For supporters of strict separation of church and state, the “adverse impact” exception of the law is key; any dissension in the ranks as a result of religious grudges or discord can only hurt the readiness of the unit.
“The bottom line is, we have to make sure our military is tough enough to be ready to kill the enemies of our country,” Weinstein said. Because of that imperative, the government has a compelling interest in limiting the kind of untrammeled religious expression civilians enjoy in order to maintain strong and unified military units, he said.
But hypothetical damage to unit morale, discipline or readiness doesn’t constitute “compelling interest” under the law for the government to limit religious speech, Berry said.
“When we’re actually court-martialing someone for prejudicing good order and discipline, it requires direct evidence — someone to actually get on the stand and demonstrate an effect,” said Berry, who served as an attorney in the Marine Corps. “Otherwise, it’s all speculation and someone playing worst-case scenario.”
Despite the new policy, which appears to give greater protection to religious freedom, Berry said there is a heightened level of hostility to religious rights in today’s military.
Jason Torpy, president of the Military Association of Atheists and Freethinkers, said the opposite — that there is a heightened sense among some religious people that federal law and the new DOD policy give them free rein to proselytize.
“If evangelicals in Congress want military chaplains to enforce Christianity in their official duties, then they are getting their wish,” he said in a statement. “But if we all seek religious liberty and the mental health of our military men and women, then here should be swift action against that chaplain, his endorsing agency, and the battalion commander who participated in this wanton abuse of their military authority.”
After Torpy’s airing of the anonymous soldier’s complaint, Fort Benning’s command took action. Airborne and Ranger Training Brigade commander Col. David G. Fivecoat issued a “letter of concern” to Lawhorn in late November that accused him of violating Army policies on religious expression and equal opportunity.
When Berry pushed back on Lawhorn’s behalf, Fivecoat revised the letter to remove the policy citations, but left in place an order to “create an environment of tolerance and understanding.”
Then, earlier this month, Maj. Gen.
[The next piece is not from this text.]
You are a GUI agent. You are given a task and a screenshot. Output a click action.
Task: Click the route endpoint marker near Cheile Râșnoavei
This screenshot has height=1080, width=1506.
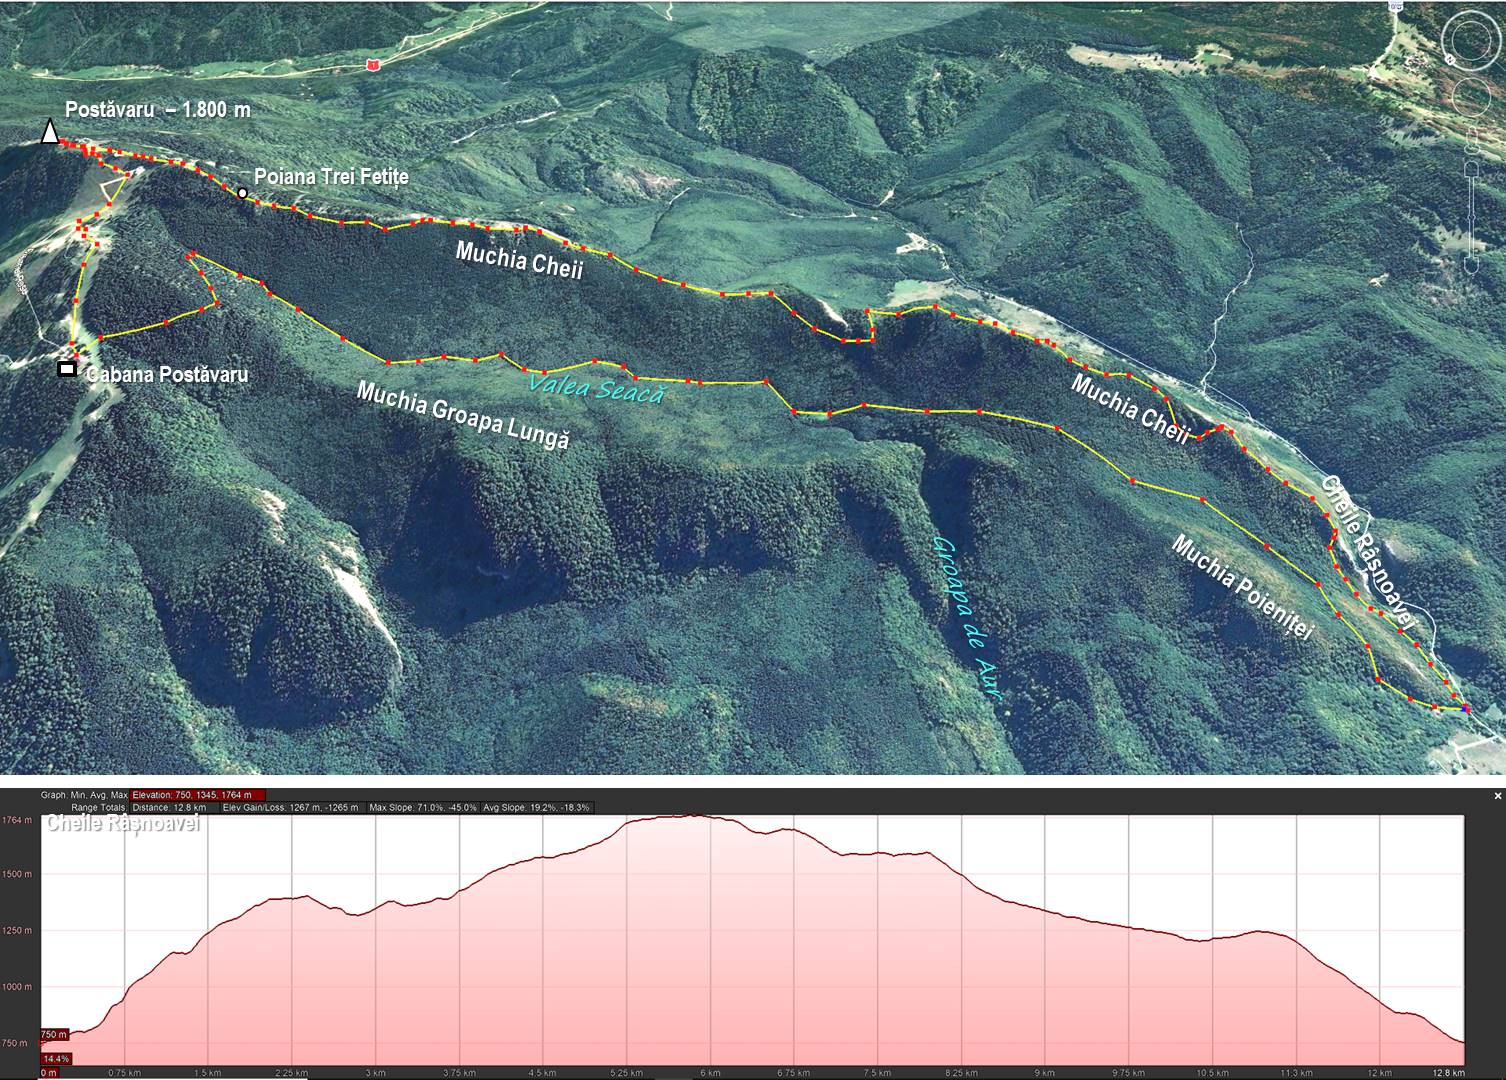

Scott Miller, commander of Maneuver Center of Excellence at Fort Benning, pointed out that the letter issued to Lawhorn is not an official punishment but an attempt at guidance that is re-moved from a soldier’s file upon reassignment.
In declining to remove the letter, Miller stopped just short of explicitly criticizing Lawhorn but pointed out what is expected of a chaplain when carrying out duties like suicide-prevention training.
“Their role is not to provide religious instruction during non-religious mandatory training classes,” he wrote in a statement released to the media. “Chaplains may appropriately share their personal experiences, but any religious information given by a Chaplain to a military formation should be limited to an orientation of what religious services and facilities are available and how to contact Chaplains of specific faiths.”
Berry said Lawhorn’s retelling of his experience with depression, and how faith pulled him through, was appropriate to the situation. It’s the Army that enshrines “spiritual fitness” as one of the elements of overall soldier fitness, he said, and sends chaplains to conduct mandatory training.
“If you have a problem with what Chaplain Lawhorn has done,” Berry said, “I would submit you have a problem with the Army, not with Chaplain Lawhorn.”